What the task asks: Would you pull out every line of the material that contains the string "chart"?

↓↓↓

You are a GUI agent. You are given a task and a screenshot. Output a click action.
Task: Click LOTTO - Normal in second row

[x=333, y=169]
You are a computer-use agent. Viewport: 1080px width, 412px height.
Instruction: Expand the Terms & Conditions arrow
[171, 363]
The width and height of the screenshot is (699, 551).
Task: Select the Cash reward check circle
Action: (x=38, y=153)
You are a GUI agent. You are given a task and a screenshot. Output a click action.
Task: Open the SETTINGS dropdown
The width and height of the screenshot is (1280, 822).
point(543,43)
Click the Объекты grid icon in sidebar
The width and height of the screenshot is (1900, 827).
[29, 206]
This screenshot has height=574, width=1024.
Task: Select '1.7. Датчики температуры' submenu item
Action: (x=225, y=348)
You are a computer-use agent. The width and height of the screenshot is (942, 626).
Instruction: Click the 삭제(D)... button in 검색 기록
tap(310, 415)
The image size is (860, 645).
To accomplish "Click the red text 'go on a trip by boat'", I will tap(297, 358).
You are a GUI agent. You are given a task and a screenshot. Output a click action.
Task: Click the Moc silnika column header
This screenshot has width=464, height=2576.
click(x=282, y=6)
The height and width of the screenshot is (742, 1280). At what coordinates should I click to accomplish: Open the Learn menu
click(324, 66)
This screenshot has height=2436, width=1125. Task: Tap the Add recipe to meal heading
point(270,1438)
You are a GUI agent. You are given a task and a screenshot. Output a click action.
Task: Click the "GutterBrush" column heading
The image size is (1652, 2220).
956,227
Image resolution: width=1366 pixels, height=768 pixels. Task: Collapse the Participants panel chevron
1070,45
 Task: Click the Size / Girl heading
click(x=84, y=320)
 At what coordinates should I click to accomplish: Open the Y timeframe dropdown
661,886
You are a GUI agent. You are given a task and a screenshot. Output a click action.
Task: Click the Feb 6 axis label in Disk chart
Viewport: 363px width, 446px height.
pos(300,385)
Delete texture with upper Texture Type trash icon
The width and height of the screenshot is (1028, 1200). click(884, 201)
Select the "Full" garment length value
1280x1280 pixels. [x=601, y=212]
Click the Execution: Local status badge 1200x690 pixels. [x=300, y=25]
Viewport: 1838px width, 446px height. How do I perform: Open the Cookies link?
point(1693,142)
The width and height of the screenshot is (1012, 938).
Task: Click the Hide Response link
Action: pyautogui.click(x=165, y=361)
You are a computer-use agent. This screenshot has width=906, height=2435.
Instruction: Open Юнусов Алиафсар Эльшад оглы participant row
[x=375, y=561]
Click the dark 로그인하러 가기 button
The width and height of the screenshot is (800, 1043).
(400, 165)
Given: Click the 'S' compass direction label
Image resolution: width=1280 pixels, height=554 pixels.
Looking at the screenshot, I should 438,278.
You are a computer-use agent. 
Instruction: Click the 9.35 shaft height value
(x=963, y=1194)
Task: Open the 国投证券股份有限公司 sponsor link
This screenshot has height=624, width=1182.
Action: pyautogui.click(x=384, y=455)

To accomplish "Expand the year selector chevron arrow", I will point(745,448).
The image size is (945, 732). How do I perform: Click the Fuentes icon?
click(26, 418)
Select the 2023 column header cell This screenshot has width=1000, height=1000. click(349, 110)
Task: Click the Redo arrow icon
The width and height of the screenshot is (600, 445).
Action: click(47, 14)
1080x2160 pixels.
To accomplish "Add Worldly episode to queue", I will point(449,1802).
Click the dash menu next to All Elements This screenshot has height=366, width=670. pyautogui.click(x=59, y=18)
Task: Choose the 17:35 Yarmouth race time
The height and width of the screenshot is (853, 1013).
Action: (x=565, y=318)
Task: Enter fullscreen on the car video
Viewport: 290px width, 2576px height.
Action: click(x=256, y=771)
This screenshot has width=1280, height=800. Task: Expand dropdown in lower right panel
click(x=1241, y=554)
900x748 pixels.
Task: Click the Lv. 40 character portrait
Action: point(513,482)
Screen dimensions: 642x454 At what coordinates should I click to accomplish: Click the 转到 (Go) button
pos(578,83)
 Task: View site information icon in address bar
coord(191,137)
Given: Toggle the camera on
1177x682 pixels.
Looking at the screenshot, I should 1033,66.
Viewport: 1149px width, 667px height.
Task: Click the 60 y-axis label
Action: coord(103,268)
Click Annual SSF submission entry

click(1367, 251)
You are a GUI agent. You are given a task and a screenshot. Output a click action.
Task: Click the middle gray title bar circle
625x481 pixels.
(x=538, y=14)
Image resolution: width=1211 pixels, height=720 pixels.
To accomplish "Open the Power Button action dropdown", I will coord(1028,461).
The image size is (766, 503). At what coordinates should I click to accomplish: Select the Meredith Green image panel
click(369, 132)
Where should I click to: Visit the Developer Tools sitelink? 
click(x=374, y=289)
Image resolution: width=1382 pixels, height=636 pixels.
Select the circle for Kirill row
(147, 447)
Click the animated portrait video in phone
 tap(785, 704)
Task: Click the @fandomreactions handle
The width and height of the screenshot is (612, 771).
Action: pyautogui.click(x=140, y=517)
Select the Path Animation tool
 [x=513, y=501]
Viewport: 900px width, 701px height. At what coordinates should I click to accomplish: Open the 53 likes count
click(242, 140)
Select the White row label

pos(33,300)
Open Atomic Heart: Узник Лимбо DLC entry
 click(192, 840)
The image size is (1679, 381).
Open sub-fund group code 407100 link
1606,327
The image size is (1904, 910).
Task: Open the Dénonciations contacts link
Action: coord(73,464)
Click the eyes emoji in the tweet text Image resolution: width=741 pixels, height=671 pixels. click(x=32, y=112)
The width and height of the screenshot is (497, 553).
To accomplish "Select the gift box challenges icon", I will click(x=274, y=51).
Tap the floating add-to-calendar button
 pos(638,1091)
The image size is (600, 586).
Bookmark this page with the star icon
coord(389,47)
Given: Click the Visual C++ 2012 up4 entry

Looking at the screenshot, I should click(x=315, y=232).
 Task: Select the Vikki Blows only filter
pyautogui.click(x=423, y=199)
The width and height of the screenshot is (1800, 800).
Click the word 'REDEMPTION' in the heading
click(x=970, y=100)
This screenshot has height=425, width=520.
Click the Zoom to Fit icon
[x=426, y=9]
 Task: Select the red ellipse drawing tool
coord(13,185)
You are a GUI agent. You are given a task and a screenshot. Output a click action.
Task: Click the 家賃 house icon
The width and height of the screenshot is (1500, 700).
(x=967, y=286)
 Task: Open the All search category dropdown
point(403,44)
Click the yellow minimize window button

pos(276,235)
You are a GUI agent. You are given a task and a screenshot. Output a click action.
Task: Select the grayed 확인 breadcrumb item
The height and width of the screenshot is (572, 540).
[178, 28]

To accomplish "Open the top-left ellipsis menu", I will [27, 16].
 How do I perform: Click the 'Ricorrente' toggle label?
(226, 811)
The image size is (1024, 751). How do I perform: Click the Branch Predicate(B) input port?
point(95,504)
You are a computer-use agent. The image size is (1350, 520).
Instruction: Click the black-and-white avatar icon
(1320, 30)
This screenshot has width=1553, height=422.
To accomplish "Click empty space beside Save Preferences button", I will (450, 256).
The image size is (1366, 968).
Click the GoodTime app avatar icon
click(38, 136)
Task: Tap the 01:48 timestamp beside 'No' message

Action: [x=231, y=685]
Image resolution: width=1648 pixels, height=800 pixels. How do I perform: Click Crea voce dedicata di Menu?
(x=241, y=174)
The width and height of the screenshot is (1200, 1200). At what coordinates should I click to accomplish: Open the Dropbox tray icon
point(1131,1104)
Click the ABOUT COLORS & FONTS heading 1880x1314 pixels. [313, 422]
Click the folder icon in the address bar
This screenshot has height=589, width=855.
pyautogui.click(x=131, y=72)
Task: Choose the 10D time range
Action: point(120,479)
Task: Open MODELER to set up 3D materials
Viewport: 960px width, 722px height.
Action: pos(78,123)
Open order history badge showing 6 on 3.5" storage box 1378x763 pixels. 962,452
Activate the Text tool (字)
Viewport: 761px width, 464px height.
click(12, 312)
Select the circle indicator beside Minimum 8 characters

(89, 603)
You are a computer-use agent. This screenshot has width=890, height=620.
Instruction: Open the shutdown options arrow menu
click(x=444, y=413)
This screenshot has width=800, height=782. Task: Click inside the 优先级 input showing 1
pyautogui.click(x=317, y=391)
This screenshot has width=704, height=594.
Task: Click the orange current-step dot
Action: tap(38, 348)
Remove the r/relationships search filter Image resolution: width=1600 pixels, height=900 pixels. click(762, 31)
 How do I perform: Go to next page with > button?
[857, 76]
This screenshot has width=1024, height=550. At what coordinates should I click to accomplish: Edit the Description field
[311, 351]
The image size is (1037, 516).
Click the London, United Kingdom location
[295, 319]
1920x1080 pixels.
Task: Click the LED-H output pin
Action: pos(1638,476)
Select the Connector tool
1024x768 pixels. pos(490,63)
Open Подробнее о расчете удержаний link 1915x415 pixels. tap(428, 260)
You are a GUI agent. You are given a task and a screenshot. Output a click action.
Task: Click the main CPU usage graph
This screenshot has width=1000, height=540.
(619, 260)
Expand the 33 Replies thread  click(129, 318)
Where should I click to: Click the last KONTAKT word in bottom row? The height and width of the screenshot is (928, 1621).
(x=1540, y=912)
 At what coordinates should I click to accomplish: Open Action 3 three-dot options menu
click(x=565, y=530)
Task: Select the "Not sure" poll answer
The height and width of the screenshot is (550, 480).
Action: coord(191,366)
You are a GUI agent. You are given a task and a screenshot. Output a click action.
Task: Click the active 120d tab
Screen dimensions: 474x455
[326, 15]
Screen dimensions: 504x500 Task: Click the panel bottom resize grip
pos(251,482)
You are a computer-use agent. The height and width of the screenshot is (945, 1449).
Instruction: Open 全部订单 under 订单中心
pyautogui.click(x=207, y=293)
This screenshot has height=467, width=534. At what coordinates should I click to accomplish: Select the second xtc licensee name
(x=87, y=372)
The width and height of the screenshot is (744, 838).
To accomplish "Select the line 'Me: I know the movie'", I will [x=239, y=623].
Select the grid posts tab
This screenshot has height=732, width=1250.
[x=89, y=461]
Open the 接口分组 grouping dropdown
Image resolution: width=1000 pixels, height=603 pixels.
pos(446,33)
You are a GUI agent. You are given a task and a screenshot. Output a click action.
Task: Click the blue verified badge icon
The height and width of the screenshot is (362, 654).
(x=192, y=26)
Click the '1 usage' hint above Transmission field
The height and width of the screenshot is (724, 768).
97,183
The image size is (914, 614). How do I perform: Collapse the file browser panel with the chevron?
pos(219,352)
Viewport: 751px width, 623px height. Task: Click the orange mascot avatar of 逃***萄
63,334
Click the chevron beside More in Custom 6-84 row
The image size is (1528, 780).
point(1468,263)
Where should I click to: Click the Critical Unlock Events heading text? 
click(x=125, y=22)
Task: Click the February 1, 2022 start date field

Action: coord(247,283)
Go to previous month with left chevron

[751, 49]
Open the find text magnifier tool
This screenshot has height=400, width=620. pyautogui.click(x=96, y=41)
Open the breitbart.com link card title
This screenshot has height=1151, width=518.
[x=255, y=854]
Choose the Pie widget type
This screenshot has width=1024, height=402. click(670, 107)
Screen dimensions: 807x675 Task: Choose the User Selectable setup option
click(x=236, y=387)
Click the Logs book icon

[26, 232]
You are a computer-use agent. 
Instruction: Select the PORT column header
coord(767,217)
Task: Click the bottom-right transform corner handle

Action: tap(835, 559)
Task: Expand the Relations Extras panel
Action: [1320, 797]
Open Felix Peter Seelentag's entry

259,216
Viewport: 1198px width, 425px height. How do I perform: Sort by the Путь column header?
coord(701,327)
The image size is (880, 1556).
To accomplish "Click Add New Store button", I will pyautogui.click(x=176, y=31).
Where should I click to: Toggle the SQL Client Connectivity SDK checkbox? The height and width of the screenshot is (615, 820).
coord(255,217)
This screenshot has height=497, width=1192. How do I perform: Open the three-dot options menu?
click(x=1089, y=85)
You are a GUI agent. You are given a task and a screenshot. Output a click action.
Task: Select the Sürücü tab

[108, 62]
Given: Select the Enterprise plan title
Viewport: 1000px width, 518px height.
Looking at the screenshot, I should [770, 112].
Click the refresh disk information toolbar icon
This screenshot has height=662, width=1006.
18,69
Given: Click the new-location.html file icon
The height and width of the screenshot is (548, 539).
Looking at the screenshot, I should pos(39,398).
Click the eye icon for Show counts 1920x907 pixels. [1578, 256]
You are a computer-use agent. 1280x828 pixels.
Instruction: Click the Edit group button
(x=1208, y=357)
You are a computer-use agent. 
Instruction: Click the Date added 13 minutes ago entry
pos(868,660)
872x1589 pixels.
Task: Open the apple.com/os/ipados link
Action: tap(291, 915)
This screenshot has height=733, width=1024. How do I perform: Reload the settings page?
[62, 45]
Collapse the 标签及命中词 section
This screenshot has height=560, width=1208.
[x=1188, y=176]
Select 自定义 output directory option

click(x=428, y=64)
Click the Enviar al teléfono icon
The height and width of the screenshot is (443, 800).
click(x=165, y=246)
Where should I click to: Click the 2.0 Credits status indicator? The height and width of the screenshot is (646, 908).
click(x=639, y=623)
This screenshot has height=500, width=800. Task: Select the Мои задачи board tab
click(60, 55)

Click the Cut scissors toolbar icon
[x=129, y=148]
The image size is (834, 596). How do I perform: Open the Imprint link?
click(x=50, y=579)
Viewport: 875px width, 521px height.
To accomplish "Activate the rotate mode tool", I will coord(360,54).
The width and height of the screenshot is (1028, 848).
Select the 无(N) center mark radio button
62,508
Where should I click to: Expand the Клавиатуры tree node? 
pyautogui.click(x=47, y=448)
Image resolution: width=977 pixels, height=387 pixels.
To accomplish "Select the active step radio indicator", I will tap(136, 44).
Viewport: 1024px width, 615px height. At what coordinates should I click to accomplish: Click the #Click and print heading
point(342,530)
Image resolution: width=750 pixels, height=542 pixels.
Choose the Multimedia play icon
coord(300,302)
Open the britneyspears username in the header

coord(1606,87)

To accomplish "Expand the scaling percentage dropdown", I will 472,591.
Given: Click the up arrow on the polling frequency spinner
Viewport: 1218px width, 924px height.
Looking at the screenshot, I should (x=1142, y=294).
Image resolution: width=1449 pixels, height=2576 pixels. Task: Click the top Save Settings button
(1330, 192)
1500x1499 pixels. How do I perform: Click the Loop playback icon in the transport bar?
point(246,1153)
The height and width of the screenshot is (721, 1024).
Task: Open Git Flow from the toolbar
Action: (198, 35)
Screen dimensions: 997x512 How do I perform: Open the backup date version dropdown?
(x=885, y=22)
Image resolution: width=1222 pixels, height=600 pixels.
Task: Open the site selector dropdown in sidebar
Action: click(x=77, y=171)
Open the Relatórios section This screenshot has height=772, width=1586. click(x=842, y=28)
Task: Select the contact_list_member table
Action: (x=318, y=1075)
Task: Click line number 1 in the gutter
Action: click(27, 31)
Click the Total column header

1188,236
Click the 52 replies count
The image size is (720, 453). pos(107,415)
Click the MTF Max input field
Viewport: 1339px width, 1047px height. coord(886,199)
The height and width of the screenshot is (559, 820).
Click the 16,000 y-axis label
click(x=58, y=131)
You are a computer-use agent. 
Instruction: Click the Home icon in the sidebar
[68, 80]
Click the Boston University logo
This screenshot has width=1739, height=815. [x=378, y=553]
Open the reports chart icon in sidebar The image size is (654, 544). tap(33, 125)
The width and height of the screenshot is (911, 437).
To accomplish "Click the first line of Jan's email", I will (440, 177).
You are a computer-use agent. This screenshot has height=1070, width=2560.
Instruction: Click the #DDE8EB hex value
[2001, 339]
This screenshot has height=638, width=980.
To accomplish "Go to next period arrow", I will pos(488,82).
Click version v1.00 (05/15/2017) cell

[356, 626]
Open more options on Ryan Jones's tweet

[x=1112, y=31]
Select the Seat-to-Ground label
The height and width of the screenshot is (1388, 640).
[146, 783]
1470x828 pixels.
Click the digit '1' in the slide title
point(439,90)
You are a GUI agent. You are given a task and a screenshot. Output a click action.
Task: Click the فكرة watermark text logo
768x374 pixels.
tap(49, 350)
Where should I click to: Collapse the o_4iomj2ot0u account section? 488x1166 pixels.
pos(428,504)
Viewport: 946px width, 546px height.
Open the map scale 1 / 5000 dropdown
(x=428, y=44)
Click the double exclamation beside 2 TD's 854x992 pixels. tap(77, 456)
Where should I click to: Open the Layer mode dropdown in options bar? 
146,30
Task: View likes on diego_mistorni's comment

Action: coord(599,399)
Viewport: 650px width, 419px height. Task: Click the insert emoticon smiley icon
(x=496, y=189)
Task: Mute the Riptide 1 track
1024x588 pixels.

↑↑↑

Result for this task:
Task: Click the Feb 6 axis label in Disk chart
Open the reports chart icon in sidebar The image size is (654, 544). tap(33, 125)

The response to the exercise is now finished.